Arte: Augusto Barros

O Pelotas está às vésperas de iniciar o Campeonato Brasileiro da Série D e decidi escrever um texto para abordar uma situação que será comum nos jogos do áureo-cerúleo: jogadores cumprindo funções em campo diferentes das posições de origem. Essas variações táticas foram marcas do trabalho do técnico Ricardo Colbachini no Internacional e já apareceram nos jogos do Gauchão e na pré-temporada para o nacional.

Primeiro, é preciso entender a enorme diferença entre posição e função. Posição é a região do campo em que o jogador mais vai ocupar dentro de uma partida, e está diretamente relacionada à plataforma tática da equipe, gerando referência de espaço para atuação do atleta em uma partida. Pensando no sistema 4-1-4-1, a posição do volante nos permite entender que ele ocupará a faixa central à frente da linha defensiva, principalmente cobrindo a chamada zona de funil.

Já função refere-se aos comportamentos ou ações que o jogador deverá cumprir dentro de campo nos diferentes momentos do jogo, com e sem a bola (ataque, defesa e suas transições), e está diretamente relacionada ao modelo de jogo do treinador para seu time.

No futebol mundial não faltam exemplos de atletas que são escalados dentro de uma posição mas acabam realizando uma função bem diferente. O mais clássico de todos é o Messi de Guardiola como falso 9. Escalado na posição de centroavante, o craque argentino tinha a função de sair da referência, arrastar a defesa adversária abrindo espaço para infiltrações e ainda organizar a equipe. Filipe Luís no Flamengo é outro exemplo, enquanto ocupa o espaço de lateral esquerdo sem a bola, com ela acaba virando um meia no corredor central esquerdo com a função de dar apoio na construção.

No Pelotas, o técnico Colbachini aponta algumas variações. A primeira delas é trabalhar com Mateus Santana como zagueiro. Santana é volante de origem, mas o treinador identificou características que tendem a potencializá-lo na linha de defesa dentro do modelo de jogo proposto. Como a ideia de Colbachini é controlar a posse e jogar com as linhas altas, Santana dá qualidade no passe vertical para romper linhas e maior velocidade para circular a bola. Também é um jogador mais veloz para correr para trás, já que a defesa acaba jogando mais adiantada. Outro ponto que o treinador deve ter identificado é a falta de intensidade nas ações durante os 90 minutos como volante. Santana, em vários momentos com a camisa do Pelotas, foi o termômetro da equipe: quando estava ligado, o Lobo crescia de rendimento, porém, quando estava apagado, o time não rendia. Na defesa, o jogador terá uma freqüência menor de ações intensas.

Outra movimentação que se observou no Gauchão é com Moisés. Posicionado na lateral direita, ele joga a maior parte do tempo como volante. Quando o Lobo tiver a bola, Moisés deverá se posicionar por dentro para ajudar na construção e proporcionar o controle da bola diante do adversário.

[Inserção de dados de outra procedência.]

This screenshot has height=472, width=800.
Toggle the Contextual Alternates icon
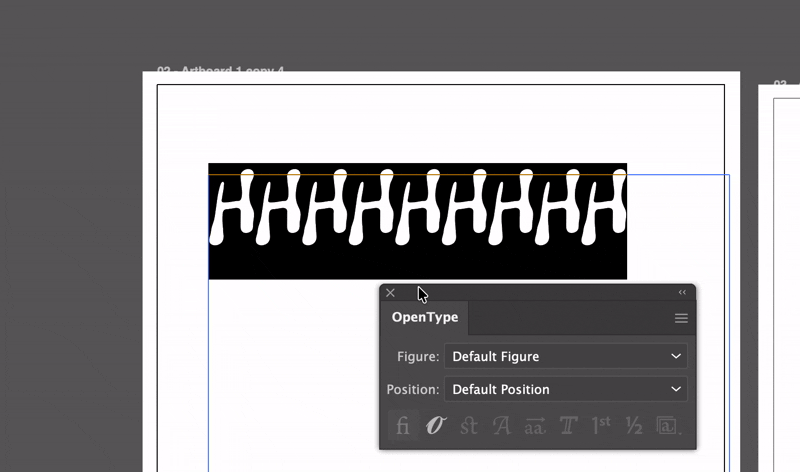pos(436,425)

Já na pré-temporada, Colbachini tem ensaiado utilizar Itaqui como o meia central a partir desta movimentação de Moisés. Como o segundo acaba ocupando a faixa central do volante, o primeiro ganha liberdade para avançar e encostar nos homens de frente.

É importante entender esses conceitos para analisar o desempenho de uma equipe. É comum os treinadores serem chamados de “professor pardal” ou de inventores por colocar um jogador que sempre jogou em determinada posição, em outra. Porém, o que muitas vezes não se vê, é a função que ele irá desempenhar e o quanto isso reflete na equipe. Ter essas variações é importante em um futebol em que o tempo e o espaço são cada vez mais restritos, e o jogo é cada vez mais estudado.

Nada é garantia de resultado no futebol. Por isso não se deve analisar um trabalho somente por ele. O fundamental é observar o máximo de variáveis para entender o que está sendo feito em campo e se está sendo bem executado.